* Begin Input material *

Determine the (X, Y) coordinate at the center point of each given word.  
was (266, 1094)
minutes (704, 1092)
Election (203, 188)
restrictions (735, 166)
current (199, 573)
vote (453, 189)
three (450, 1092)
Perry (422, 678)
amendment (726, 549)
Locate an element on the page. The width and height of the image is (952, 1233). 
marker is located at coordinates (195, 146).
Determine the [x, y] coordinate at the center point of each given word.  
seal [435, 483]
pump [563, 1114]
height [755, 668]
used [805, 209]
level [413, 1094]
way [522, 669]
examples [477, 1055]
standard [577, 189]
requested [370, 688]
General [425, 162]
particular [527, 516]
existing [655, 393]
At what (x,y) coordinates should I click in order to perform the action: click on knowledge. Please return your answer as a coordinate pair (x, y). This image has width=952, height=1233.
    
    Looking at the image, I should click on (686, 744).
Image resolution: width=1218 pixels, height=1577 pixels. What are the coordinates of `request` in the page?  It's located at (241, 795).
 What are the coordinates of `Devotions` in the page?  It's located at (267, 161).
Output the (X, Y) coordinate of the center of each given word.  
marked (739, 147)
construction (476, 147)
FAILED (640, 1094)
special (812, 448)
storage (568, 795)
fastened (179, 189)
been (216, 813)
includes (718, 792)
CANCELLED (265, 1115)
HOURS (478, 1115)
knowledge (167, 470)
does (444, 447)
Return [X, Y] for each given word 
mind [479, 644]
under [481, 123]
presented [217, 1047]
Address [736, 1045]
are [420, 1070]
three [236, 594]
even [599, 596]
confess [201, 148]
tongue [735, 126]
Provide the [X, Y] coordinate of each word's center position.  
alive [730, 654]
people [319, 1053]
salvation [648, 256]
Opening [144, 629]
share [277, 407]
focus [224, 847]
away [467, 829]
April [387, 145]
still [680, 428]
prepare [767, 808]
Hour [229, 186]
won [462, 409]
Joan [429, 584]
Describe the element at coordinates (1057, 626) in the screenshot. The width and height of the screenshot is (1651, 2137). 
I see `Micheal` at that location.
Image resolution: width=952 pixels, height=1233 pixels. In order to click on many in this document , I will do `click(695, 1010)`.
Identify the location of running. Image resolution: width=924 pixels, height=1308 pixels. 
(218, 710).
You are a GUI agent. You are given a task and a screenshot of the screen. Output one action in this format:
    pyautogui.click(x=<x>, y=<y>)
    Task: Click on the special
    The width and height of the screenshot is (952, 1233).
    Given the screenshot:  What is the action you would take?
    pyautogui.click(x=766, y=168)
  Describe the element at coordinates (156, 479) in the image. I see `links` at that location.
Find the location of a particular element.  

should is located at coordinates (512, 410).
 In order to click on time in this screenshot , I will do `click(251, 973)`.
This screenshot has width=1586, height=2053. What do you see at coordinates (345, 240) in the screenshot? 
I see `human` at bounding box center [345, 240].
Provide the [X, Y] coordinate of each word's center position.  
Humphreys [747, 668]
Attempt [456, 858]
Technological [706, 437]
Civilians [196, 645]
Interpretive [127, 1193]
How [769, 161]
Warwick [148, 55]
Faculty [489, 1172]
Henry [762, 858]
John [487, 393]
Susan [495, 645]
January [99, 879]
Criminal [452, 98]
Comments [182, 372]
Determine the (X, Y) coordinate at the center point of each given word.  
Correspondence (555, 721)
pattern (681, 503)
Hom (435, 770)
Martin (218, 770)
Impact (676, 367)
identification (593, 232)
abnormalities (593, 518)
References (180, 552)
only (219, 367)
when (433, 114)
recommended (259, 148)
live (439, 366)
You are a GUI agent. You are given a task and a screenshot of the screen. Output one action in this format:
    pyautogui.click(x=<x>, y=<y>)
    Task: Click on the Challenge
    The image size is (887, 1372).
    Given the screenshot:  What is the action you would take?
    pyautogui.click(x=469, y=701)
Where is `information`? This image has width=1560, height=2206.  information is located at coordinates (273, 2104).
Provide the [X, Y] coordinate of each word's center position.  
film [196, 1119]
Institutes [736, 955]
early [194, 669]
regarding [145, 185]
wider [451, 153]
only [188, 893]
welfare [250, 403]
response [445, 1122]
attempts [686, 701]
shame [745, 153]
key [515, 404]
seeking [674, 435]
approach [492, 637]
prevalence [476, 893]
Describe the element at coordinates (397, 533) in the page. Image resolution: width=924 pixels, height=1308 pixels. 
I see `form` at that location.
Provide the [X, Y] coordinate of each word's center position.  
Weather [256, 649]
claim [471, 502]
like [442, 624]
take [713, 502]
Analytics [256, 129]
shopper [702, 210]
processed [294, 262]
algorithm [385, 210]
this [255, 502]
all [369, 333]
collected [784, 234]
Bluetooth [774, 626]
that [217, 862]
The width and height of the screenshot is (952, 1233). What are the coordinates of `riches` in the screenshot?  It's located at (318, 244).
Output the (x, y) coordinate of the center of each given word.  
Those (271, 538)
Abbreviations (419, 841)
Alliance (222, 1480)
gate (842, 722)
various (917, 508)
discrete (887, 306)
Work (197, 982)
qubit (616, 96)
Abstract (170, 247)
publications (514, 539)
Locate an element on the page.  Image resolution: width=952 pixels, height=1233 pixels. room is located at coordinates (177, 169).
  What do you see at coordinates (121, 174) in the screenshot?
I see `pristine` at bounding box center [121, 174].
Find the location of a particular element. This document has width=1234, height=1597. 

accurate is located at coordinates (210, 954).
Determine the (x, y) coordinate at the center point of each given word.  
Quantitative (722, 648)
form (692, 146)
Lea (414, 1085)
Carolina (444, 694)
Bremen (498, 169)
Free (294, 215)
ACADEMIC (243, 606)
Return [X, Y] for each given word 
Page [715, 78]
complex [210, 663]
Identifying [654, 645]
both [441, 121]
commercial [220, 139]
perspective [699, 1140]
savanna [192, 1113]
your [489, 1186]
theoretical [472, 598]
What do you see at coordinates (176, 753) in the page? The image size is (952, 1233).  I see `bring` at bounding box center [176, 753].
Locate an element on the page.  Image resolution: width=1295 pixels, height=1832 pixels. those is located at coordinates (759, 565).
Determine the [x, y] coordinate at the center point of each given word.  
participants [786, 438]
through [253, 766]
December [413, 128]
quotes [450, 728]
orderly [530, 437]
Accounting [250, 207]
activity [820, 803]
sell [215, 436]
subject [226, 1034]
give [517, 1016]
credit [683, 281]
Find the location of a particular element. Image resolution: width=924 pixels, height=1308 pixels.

* End Input material *

* [What you will do] Print the lines of the records above exactly, from the line with "Attempt [456, 858]" to the line with "Impact (676, 367)", both of these included.

* [Complete output]
Attempt [456, 858]
Technological [706, 437]
Civilians [196, 645]
Interpretive [127, 1193]
How [769, 161]
Warwick [148, 55]
Faculty [489, 1172]
Henry [762, 858]
John [487, 393]
Susan [495, 645]
January [99, 879]
Criminal [452, 98]
Comments [182, 372]
Determine the (X, Y) coordinate at the center point of each given word.  
Correspondence (555, 721)
pattern (681, 503)
Hom (435, 770)
Martin (218, 770)
Impact (676, 367)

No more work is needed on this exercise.